Over three months after Burdenko's initiative, at a meeting in Moscow on the Extraordinary State Commission on 12 January 1944 a "Special Commission was appointed to determine and investigate the circumstances of the shooting prisoners of war - Polish officers by German fascist invaders in the Katyn Forest (near Smolensk) (hereinafter: Special Commission or Burdenko Commission)  and its composition was determined[xxvi]. The resolution was signed by the chairman of the Extraordinary State Commission, Nikolai Shvernik, who was also a deputy member of the Political Bureau of the Central Committee of the Polish Communist Party.

The Politburo approved the resolution without any amendments, which was recorded in the relevant protocol of 13 January 1944.[xxvii] In the reality of the USSR, this meant giving it the weight of an indisputable decision.

It should be noted that the Political Bureau of the Central Committee of the Communist Party of Ukraine (b) only formally approved the act adopted earlier, in fact representatives of the highest Soviet authorities worked together on both resolutions, drawing amendments on the decision of the Special Commission, which then became an annex to the more important decision of the Politburo. Probably, the draft decision was fully circulated (circulaire) without a plenary meeting of the Political Office, gaining the rank of a formal decision after signing by Stalin, the head of the Politburo,  and its entry into the Protocol of decisions issued by this highest Party and, in fact, state authority. The main decision chain was as follows: Andrey Vyshinsky (responsible for the draft of the project), Vyacheslav Molotov and Lavrentiy Beria (responsible for giving it the shape of a politically mature project), and Joseph Stalin (finally approves it). It is worth noting that Molotov, after consulting Beria, made some amendments to the proposed composition of the commission, finally approved by Stalin.

The adopted composition of the Special Commission was as follows: 1) member of the Academy of Sciences Nikolay Burdenko - chairman of the commission; commission members: 2) Aleksey Tolstoy 3) Kiev Metropolitan Nikolay; 4) chairman of the All-Slavic Committee, Maj. Gen. Alexander Gundorov; 5) chairman of the Executive Committee of the Council of the Red Cross and Red Crescent Societies Sergei Kolesnikov; 6) People's Commissar of Education RFSRS, academic Vladimir Potemkin; 7) head of the Main Military and Sanitary Board of the Red Army weapons general Jefim Smirnov; 8) chairman of the Smolensk Regional Executive Committee of the AUCP (b) Riodon Melinkov. The first three were members of the Extraordinary State Commission, which was indicated in the documents. Among the three, but not introduced additionally by other official titles, Aleksey Tolstoy was a well-known writer of prose, his epic novels belonging to the broad canon of Russian literature.

 

The so-called actions of the Burdenko Commission, not only in terms of results, but at least part of their backstage, can be reproduced thanks to documents from a folder stored in the GARF, brought to light by Russian researchers, and also made available to Polish historians who have the opportunity to visit Moscow.

The Commission - until the publication of the Communication with results of works on 24 January 1944 - held six meetings, including two on 18 January 18 - at 11:00 am and 11:50 pm.

## What to work on:
(a) According to the passage on the Burdenko Commission, how many meetings did the Commission hold before the Communication with its results was published on 24 January 1944?
(b) Pick up the passage on the Burdenko Commission after its final sentence and carry it forward.
Nothing in the listing is needed for the work here.

## Input data:
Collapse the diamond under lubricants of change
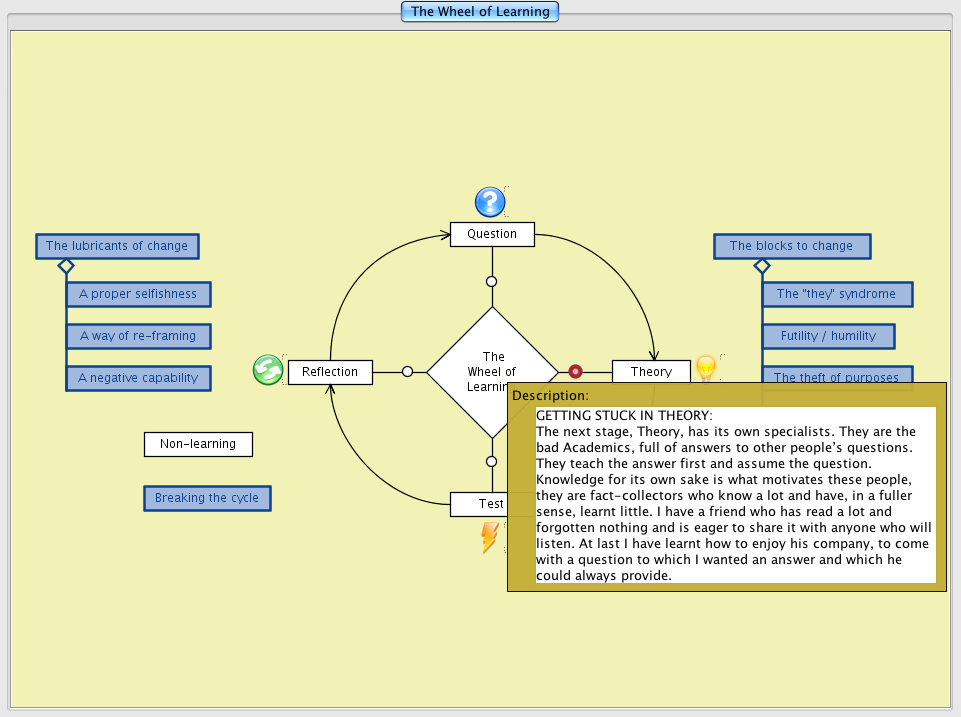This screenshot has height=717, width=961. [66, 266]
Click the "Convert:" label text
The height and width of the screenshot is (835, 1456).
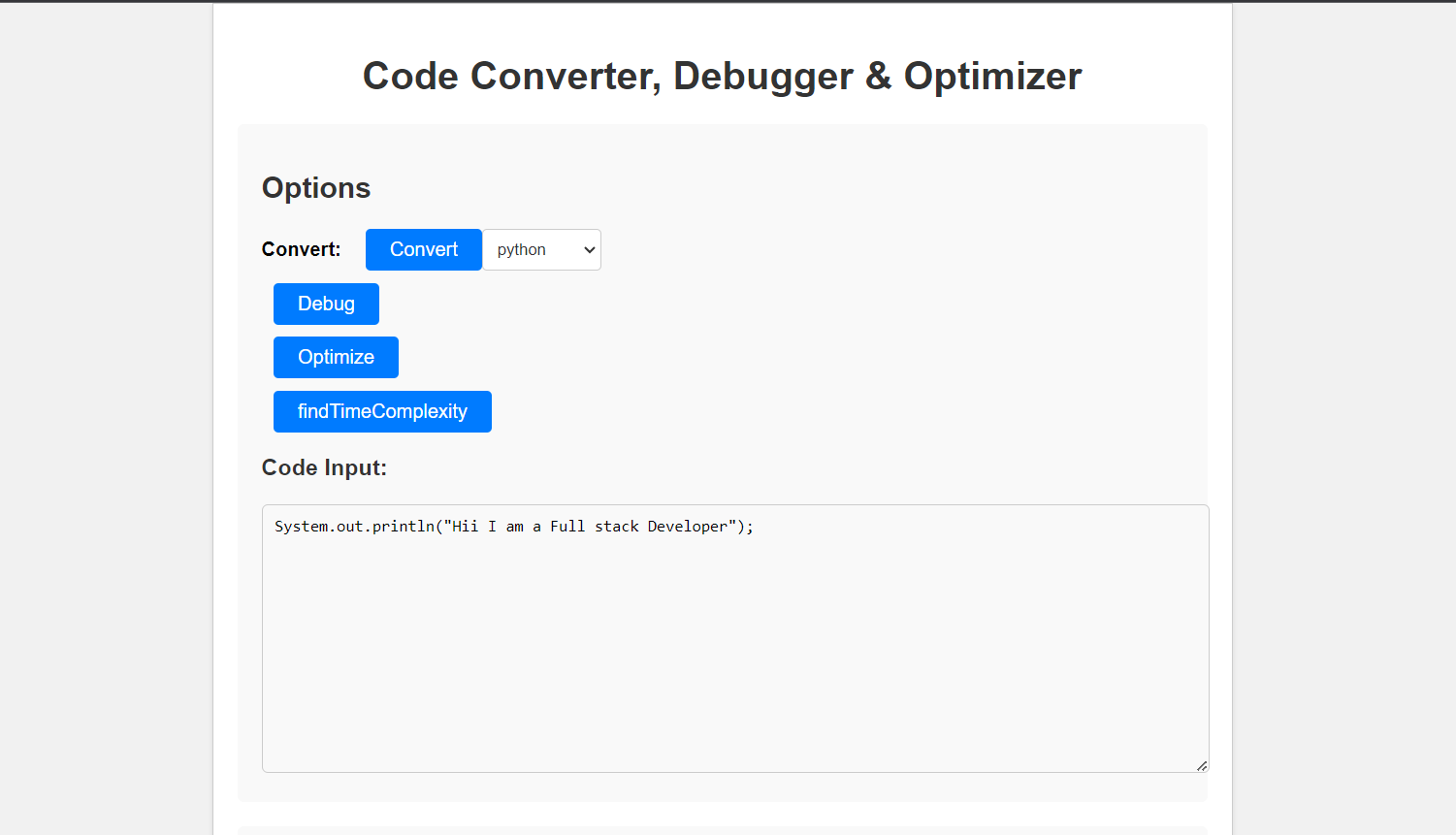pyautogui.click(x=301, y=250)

## Answers by item number:
(a) Six.

(b)
The inaugural meeting in Moscow left no doubt as to the direction in which the actions of the Burdenko Commission would follow. The Deputy Interior Commissioner Sergei Kruglov attended the meeting on 13 January 1944. The co-creator of the hoax of the Soviet security services presented the findings of his team in the Katyn case, which, without the slightest attempt to dispute, as indicated by the transcript of the meeting, was accepted by members of the Special Committee. Kruglov, in presenting the information well-known in fact, placed an emphasis on testimonies collected from witnesses. In addition, the following spoke: N. Burdenko, A. Tolstoy, Metropolitan Nikolai, W. Potiomkin, A. Gundorov and Secretary of the Commission Vladimir Makarov. The discussion was limited to uncritical commentary on Kruglov's information, and the most characteristic exchange was as follows:

"A. Tolstoy: The most basic testimony relates to the fact that Poles still lived after our withdrawal from Smolensk.

Kruglov: Numerous witnesses testify that in the autumn of 1943 the Germans convoyed small groups of Poles of 30-40 people towards the Katyn Forest. They were transported in cars that turned to the Katyn Forest.

Tolstoy: I think that during the opening of the grave there should definitely be some documents, cards, notes, letters dated later than 1940.

Kruglov: Later than from the spring of 1940, this will definitely be material evidence. [...]

Burdenko: As we heard from Comrade Kruglov's speech, the matter is serious and I propose to discuss our work plan."[xxviii].

There was no room for discussion of the main questions bothering the world opinion in the Katyn case, neither on the agenda of this committee meeting nor on any other. Further deliberations on 13 January 1944 already concerned the technical issue of organizing the work of the commissions in Smolensk and Katyn.

Further work by the Burdenko Commission consisted in gathering "evidence" to support and develop the lying version of the German responsibility for the crime against Poles in detail. The commission did not investigate who committed the crimes against the Polish officers, the commission - as its name implied - determined "the circumstances of the shooting prisoners of war - Polish officers by German fascist invaders [emphasis added by W.W.]". The gathering of evidence and the explanation of circumstances in practice was limited to the processing of evidence collected by the Kruglov commission. Thanks to work on material extracted from the pits earlier than on 14 January 1944, and the interrogation of witnesses selected from among persons previously interrogated by the NKVD-NKGB, the Burdenko Commission issued its judgment after ten days of work.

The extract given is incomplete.